Uma fábrica ligada a uma multinacional presente em dezenas de países vai encerrar sua produção no Brasil e mudar o papel de uma unidade histórica instalada em São Paulo. A decisão marca o fim de uma atividade industrial que funcionava há décadas e atinge diretamente trabalhadores, prestadores de serviço e moradores do entorno.
A unidade pertence à Isover, marca do Grupo Saint-Gobain, uma gigante internacional do setor de materiais para construção e isolamento. A empresa atua em 39 países, reúne mais de 12 mil funcionários somente no Brasil e mantém dezenas de fábricas espalhadas pelo mundo. No Brasil, a mudança envolve a fábrica de Santo Amaro, na zona Sul de São Paulo, que produz lã de vidro para isolamento térmico e acústico.

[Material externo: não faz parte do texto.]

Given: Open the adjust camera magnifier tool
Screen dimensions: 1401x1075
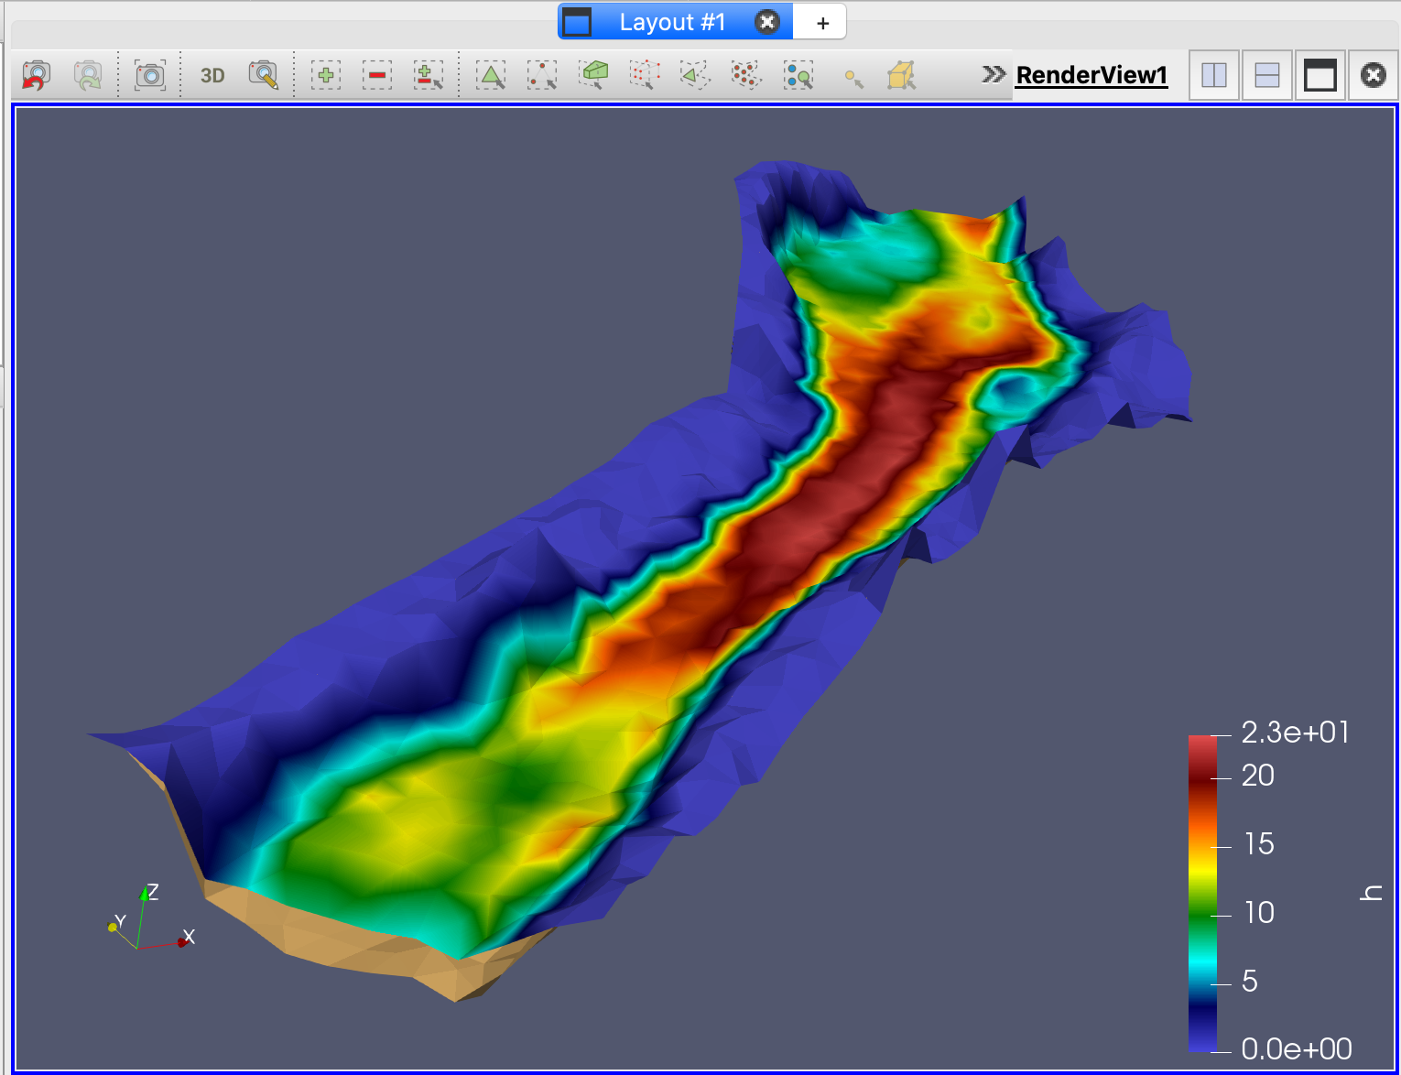Looking at the screenshot, I should [x=264, y=75].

Cronograma de encerramento
A decisão faz parte de um acordo firmado entre a empresa, o Ministério Público e a Companhia Ambiental do Estado de São Paulo (Cetesb). O cronograma prevê:
- 4 de julho de 2026: Encerramento da fabricação de lã de vidro na unidade.
- 31 de julho de 2026: Desligamento do forno de fusão de vidro, principal ponto da discussão ambiental.

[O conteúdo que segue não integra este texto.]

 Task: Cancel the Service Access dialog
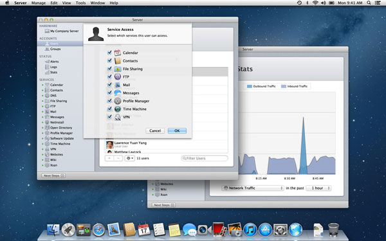click(155, 130)
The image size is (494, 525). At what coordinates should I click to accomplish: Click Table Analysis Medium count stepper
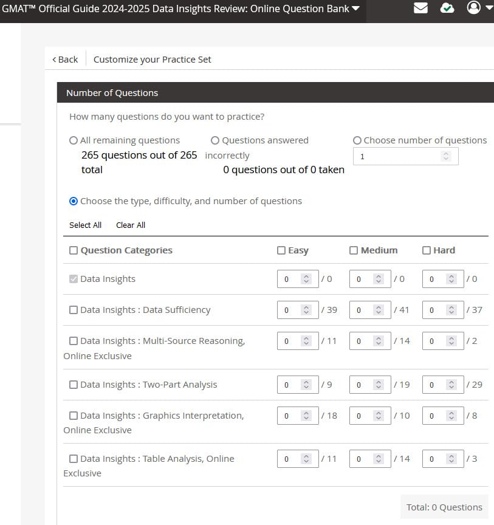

A mudança não significa a saída da Isover do Brasil. O espaço deixará de operar como indústria e passará a atuar como um centro de distribuição da companhia. Contudo, a decisão encerra uma longa trajetória industrial em Santo Amaro, impactando a rotina da região.
Impacto social e ambiental
O fechamento da atividade industrial deve afetar mais de 100 famílias de trabalhadores diretos, além de profissionais indiretos, como fornecedores e transportadores. A empresa informou que usará o período previsto no acordo para reduzir os impactos sociais da mudança.
O fim da produção ocorre após anos de reclamações de moradores da região, que relatavam incômodos com fumaça, cheiro forte e ruídos. A pressão da comunidade, que incluiu petições à Cetesb e acompanhamento do Ministério Público, intensificou-se a partir de 2023.
A Isover declarou em nota que sempre operou em conformidade com a legislação e que adotou um Plano de Melhoria Ambiental, incluindo investimentos em isolamento acústico e tecnologias para redução de emissões. Além da desativação das linhas de produção, a empresa deverá cumprir obrigações relacionadas à gestão de áreas contaminadas e tratamento de resíduos.